By December 1932 director Ken G. Hall had hired novelist E. V. Timms to work on him with the adaptation.

However Hall was not happy with the result, so he brought on his old boss, Gayne Dexter, to do a rewrite. A novelisation of the script by Charles Melaun was published in 1933. The adaptation made a number of changes from the play, including making the story contemporary, removing comic Aboriginal servants and a plot about bushrangers (due to the bushranger ban).

===Casting===
Jocelyn Howarth was a discovery of director Ken G. Hall. She moved to Hollywood and had a career under the name "Constance Worth". She was paid £6 a week.

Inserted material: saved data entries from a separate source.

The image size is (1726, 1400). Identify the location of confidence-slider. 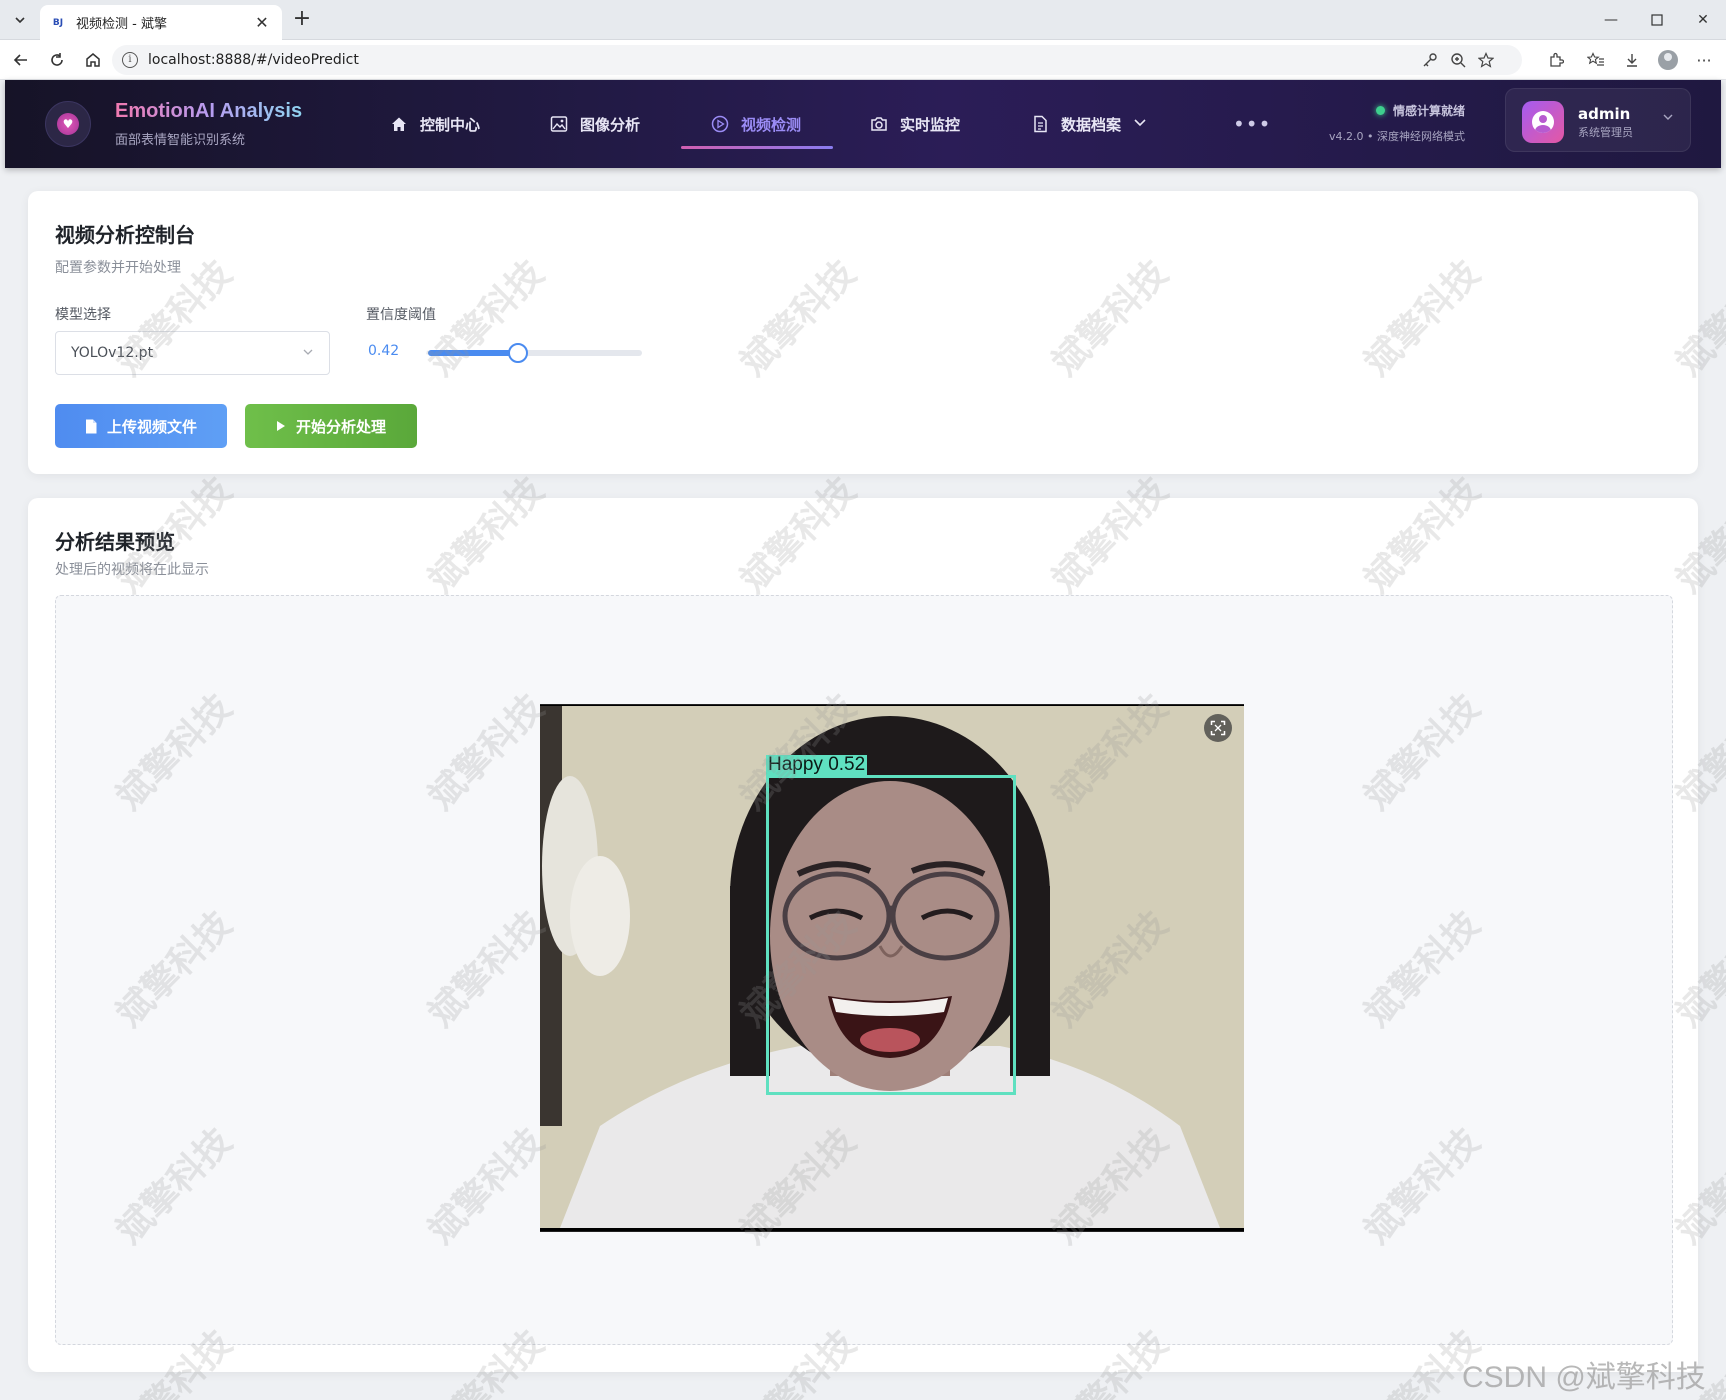
(535, 353).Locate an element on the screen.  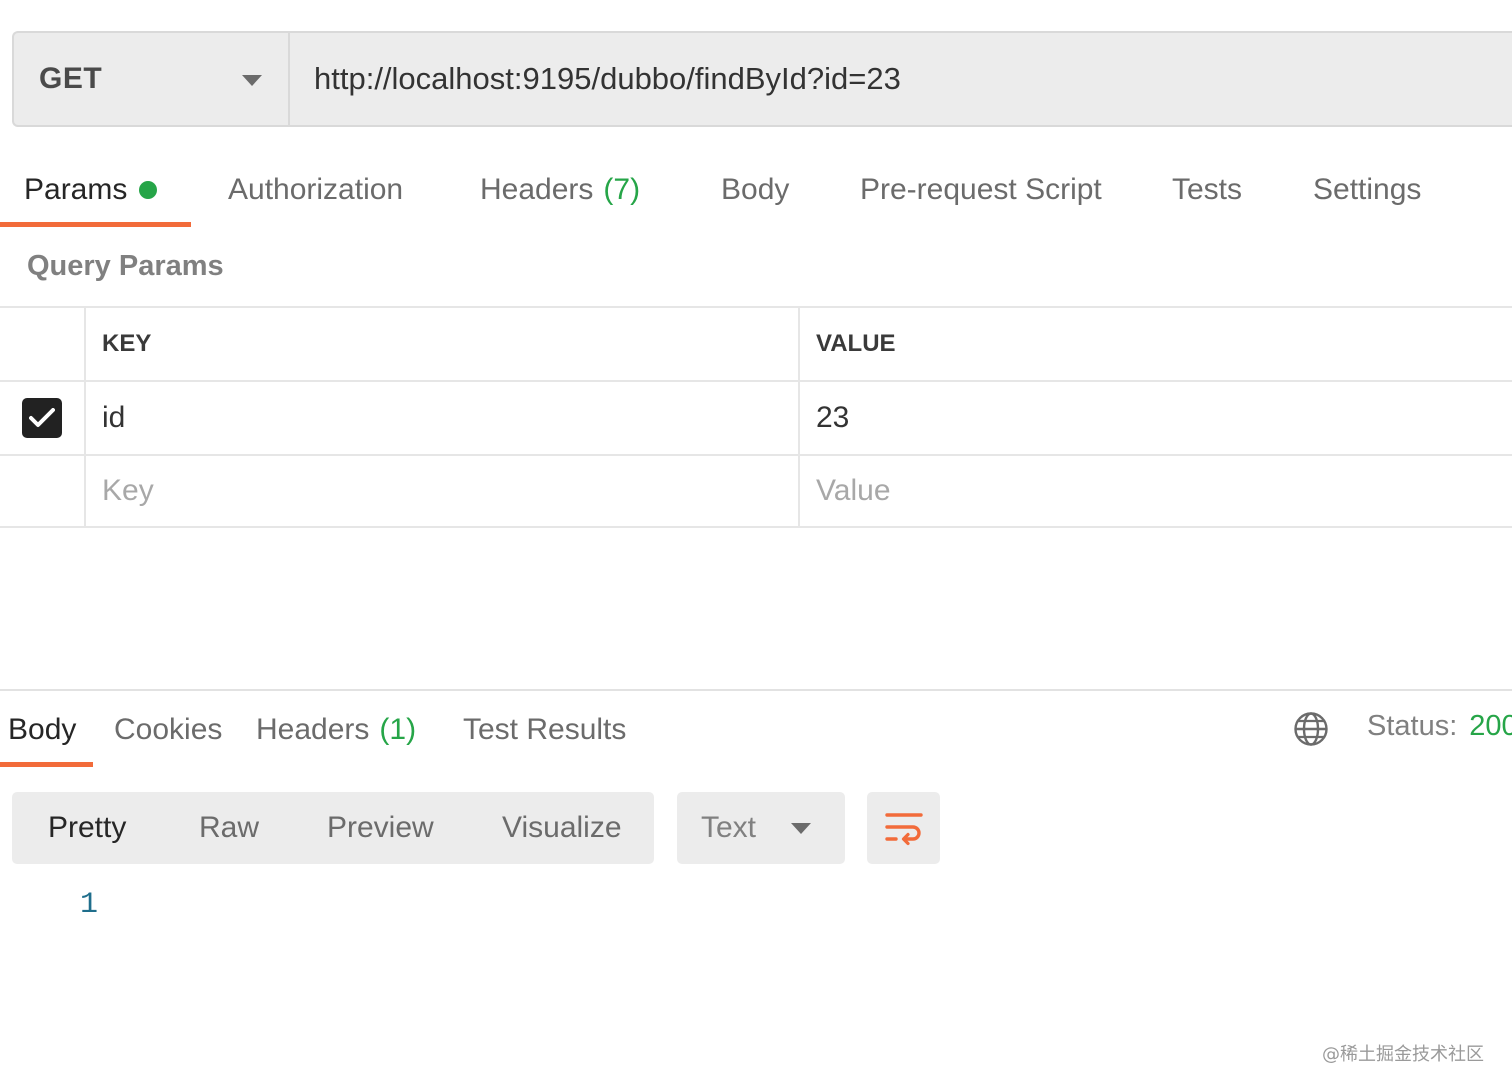
tab-cookies: Cookies is located at coordinates (168, 730).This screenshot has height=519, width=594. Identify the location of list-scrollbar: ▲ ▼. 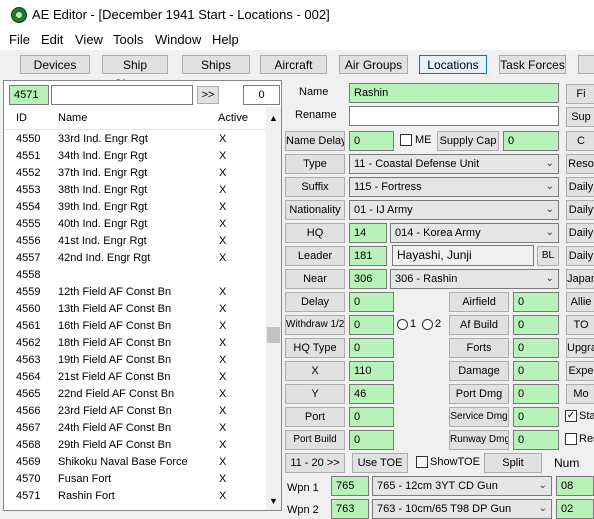
(274, 308).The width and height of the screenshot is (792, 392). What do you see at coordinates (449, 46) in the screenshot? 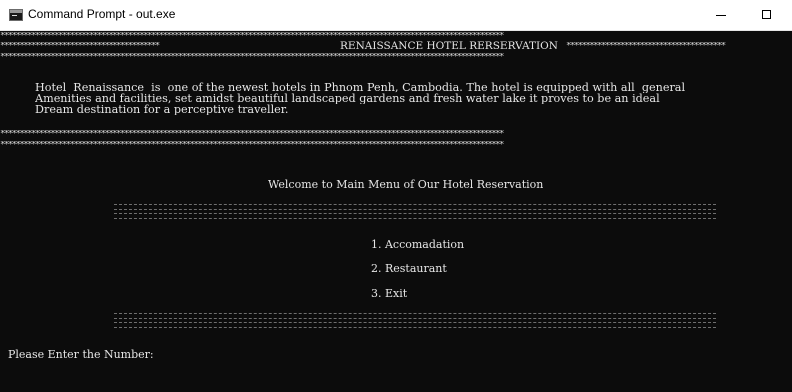
I see `header-title: RENAISSANCE HOTEL RERSERVATION` at bounding box center [449, 46].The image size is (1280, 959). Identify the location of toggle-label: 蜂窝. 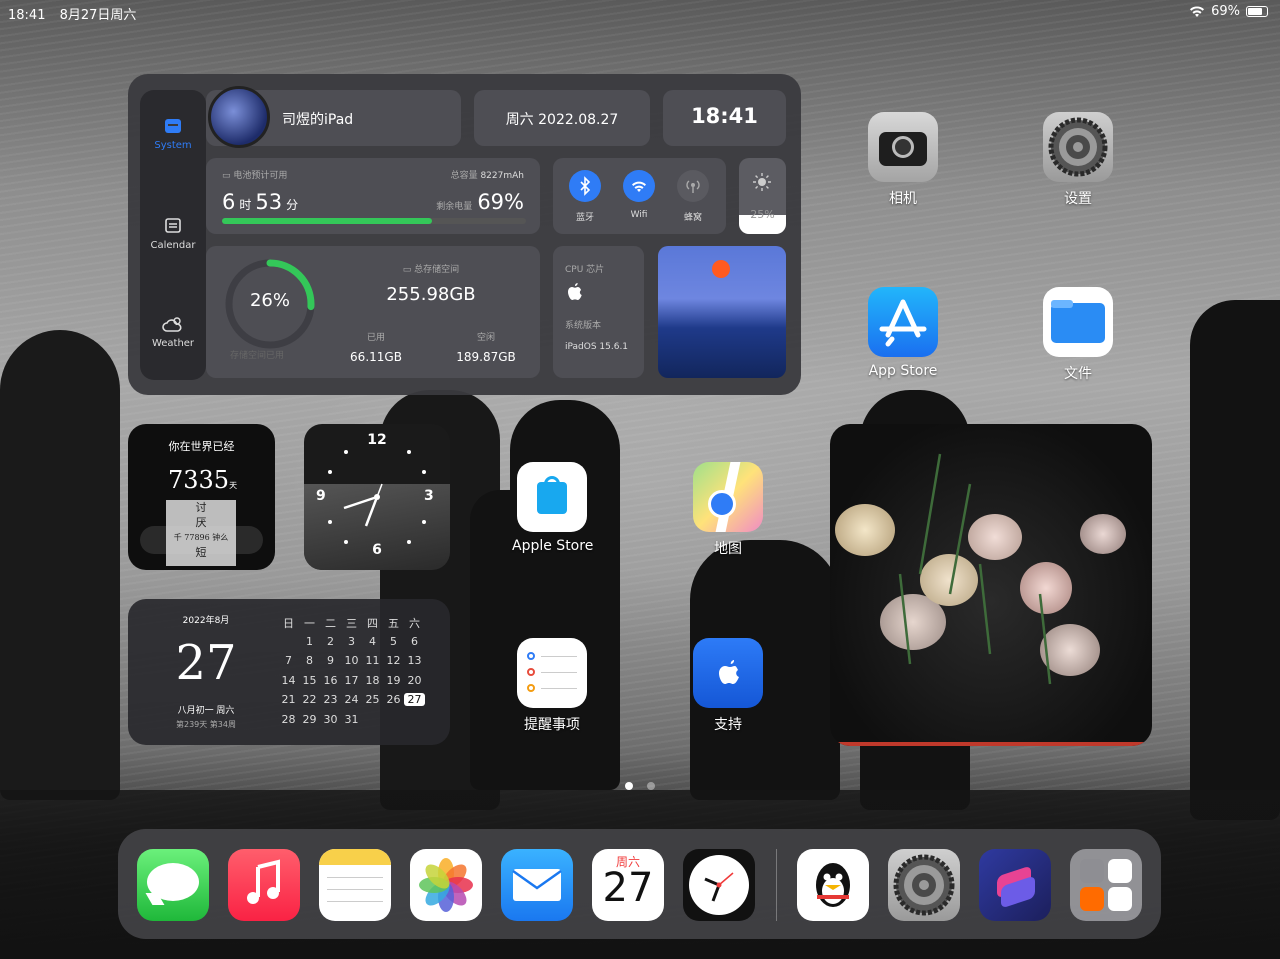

Grant Lyndsay had previously played the romantic lead in On Our Selection (1932).

===Filming===
Shooting commenced February 1932 at Cinesound's studio in Bondi and on location at Goonoo Goonoo station near Tamworth. The bushfire finale was filmed near Wallacia, west of Sydney. During this sequence, the crew placed old nitrate film amongst the trees for the fire to burn more fiercely. It resulted in extra high flames, although Grant Lyndsay hurt his hand diving into a pool, and Ken Hall and Frank Hurley were singed. Jocelyn Howarth was also injured during the making of the movie.

Filming was scheduled to take ten weeks but because of poor weather it ended up taking eighteen. There was additional filming on board a ship a number of months later.

==Reception==
===Box office===
Australian reviews were generally positive and the movie was successful at the box office. By the end of 1934 it had earned an estimated profit of £5,900 and by the end of 1935 it had grossed over £25,000 in Australia and New Zealand.

In 1952 Hall estimated the film had earned just under £50,000.

===UK Release===
UK distribution rights were bought by MGM for £7,500; the film was released there under the title Down Under.

===Critical===
Filmink argued the film "is hokey and betrays the inexperience of its makers... The pacing throughout the movie is slow and the acting awkward" but felt "It looks fantastic" with "great action scenes" and an effective performance by Howarth.

==Tall Timbers==
It has been argued Hall's later Tall Timbers re used many of the tropes of The Squatter's Daughter. It has also been argued the film influenced Rangle River (1936).